The IOHProfiler ModCMA Benchmark

Task: control the step size or algorithm components of CMA-ES on BBOB functions
Cost: negative objective value
Number of hyperparameters to control: either one float or up to 11 categoricals
State Information: generation size, step size, remaining budget, function ID, instance ID
Noise Level: fairly large, depends on target function
Instance space: the BBOB functions with ids, starting point and starting sigma as well as population size

This benchmark is based on the IOHProfiler implementation of CMA-ES and enables both step size cool and algorithm component selection on the BBOB function set. The components of the algorithm that can be selected or changed are: sequential execution, active update, elitism, orthogonal sampling, convergence threshold enabled, step size adaption scheme, mirrored sampling, the base sampler, weight option, local restarts and bound correction.

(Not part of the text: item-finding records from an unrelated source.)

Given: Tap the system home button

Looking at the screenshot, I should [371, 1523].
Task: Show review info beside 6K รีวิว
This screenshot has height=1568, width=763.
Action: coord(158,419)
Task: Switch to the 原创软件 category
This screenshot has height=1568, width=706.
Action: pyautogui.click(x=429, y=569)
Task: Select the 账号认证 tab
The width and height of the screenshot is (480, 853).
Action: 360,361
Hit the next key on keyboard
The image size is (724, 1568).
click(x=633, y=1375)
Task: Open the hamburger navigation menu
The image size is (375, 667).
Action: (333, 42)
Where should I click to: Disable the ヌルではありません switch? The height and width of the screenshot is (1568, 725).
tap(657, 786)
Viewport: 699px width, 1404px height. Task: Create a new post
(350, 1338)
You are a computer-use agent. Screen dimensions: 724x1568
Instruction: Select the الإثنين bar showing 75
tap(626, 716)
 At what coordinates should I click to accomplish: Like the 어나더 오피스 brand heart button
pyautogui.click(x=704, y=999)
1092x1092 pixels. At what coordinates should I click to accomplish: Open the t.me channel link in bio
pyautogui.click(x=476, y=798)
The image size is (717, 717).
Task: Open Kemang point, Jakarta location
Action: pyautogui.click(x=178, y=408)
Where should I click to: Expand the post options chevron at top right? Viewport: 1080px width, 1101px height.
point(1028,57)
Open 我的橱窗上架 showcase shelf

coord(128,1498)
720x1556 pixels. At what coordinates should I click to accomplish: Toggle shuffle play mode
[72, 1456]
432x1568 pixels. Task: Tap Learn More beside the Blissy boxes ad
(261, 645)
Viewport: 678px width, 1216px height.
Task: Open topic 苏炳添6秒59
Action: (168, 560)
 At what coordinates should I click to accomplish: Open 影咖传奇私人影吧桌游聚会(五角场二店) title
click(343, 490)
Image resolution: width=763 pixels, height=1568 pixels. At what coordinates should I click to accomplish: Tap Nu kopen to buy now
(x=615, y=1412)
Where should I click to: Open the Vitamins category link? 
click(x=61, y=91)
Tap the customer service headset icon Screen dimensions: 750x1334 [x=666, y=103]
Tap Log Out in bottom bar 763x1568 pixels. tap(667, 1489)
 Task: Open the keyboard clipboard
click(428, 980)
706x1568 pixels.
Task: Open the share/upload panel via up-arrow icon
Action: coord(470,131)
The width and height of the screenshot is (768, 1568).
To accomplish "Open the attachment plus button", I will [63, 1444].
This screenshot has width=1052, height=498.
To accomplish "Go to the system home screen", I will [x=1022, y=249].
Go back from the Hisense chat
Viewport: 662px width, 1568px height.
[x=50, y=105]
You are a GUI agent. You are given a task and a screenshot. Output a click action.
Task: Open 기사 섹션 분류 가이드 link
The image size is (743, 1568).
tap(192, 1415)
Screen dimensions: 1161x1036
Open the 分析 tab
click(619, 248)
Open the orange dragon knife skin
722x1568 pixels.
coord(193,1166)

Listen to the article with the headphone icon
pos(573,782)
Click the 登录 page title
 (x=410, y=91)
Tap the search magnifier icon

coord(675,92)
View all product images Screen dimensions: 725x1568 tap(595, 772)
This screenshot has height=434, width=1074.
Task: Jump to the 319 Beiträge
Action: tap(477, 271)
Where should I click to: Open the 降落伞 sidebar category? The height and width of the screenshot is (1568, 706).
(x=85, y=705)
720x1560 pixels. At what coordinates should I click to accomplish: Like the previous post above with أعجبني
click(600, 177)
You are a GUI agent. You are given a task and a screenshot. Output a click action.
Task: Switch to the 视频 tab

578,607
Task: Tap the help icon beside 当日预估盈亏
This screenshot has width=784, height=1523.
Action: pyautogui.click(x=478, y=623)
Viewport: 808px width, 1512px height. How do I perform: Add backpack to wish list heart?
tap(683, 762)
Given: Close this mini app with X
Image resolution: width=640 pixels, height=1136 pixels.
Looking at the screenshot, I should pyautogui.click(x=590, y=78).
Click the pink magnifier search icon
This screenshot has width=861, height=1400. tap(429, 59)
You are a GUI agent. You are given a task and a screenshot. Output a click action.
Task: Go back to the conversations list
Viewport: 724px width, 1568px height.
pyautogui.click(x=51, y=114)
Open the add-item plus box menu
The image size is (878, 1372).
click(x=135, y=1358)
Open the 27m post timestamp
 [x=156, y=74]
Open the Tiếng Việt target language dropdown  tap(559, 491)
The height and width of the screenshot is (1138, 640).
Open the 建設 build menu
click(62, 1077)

The goal in the optimization is to find the global function minimum before the cutoff, so the cost is defined as the current negativ objective value.

Both versions of this benchmark are challenging due to the large instance space, but the algorithm component control adds another layer of difficulty through its many configuration options. It is an advanced benchmark that should likely not be the starting point for the development of DAC methods.

class dacbench.benchmarks.modcma_benchmark.ModCMABenchmark(config_path: Optional[str] = None, step_size=False, config=None)

Bases: AbstractBenchmark

get_environment()

Make benchmark environment

Returns: env – Benchmark environment
Return type: gym.Env

class dacbench.envs.modcma.ModCMAEnv(config)

Bases: AbstractEnv

close()

Override close in your subclass to perform any necessary cleanup.

Environments will automatically close() themselves when garbage collected or when the program exits.

reset()

Reset environment

Returns: Environment state
Return type: state

step(action)

Execute environment step

Parameters

action – Action to take

Returns

state – Environment state
reward – Environment reward
done (bool) – Run finished flag
info (dict) – Additional metainfo